Rigel’s research is centered on exploring molecules that modulate the immune system’s ability to control inflammation.
Inflammation is a fundamental component of most human diseases and disease areas such as autoimmune diseases, allergies, neuroinflammation, thrombo-inflammation and oncology.
Rigel focuses on identifying and targeting key pathways and cell types of the immune system with small molecules in order to have a broad impact on inflammation in many disease contexts. To find these molecules, we utilize cell-based assays with primary human cells that measure the inhibition of activation and subsequent output of living cells. We believe cell-based assays better represent the actual conditions of human disease, as opposed to commonly used enzymatic assays.

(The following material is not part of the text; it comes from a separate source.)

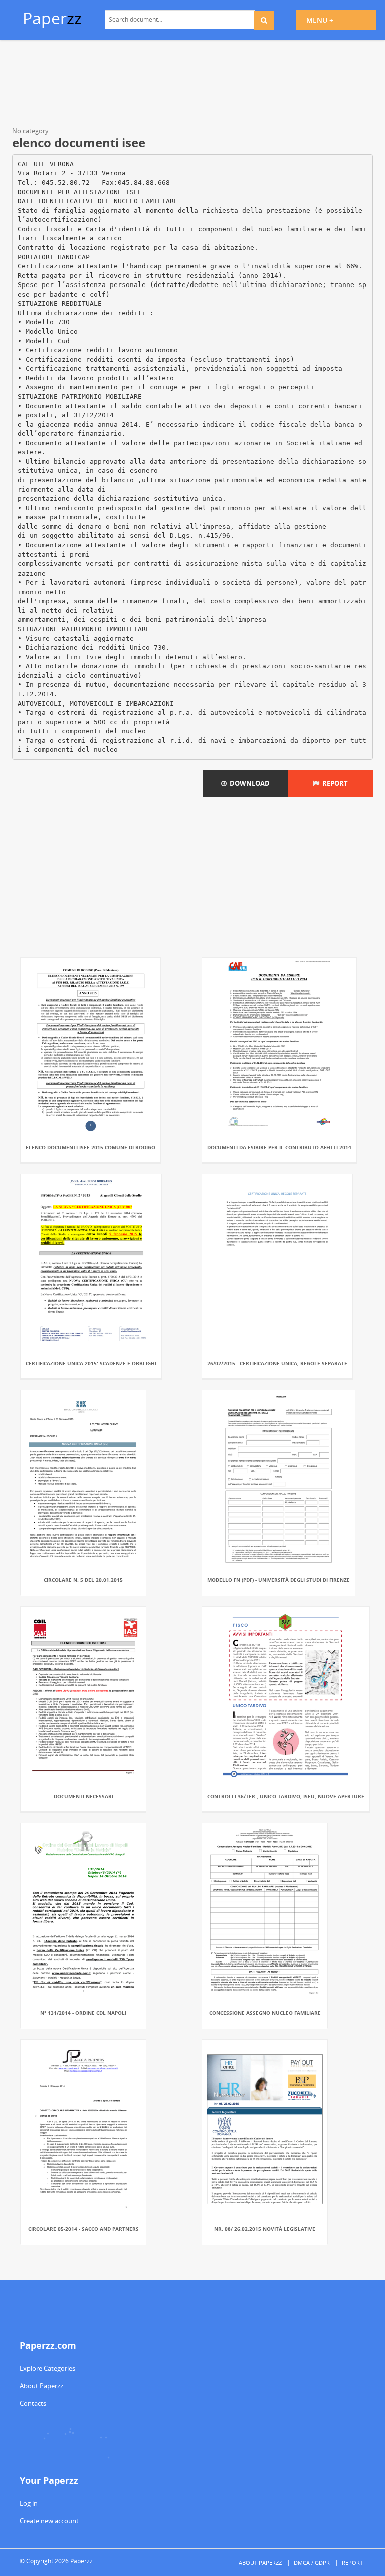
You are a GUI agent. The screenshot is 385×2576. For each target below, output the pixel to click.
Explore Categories (47, 2368)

First Molecule taken from Discovery to Commercial
Our first FDA-approved, commercial drug, fostamatinib disodium hexahydrate (TAVALISSE), is a spleen tyrosine kinase (SYK) inhibitor that was discovered in Rigel’s laboratories. SYK inhibition disrupts a signaling pathway that is potentially key to multiple autoimmune diseases. This has proven to be the case in chronic immune thrombocytopenia (ITP), a disease in which the body makes antibodies against its own platelets, directing their destruction. We believe there is much broader potential for this molecule and are currently expanding its potential and use in a Phase 3 clinical trial in warm autoimmune hemolytic anemia (AIHA) as well as continuing to investigate its utility in other immunological disorders through pre-clinical studies.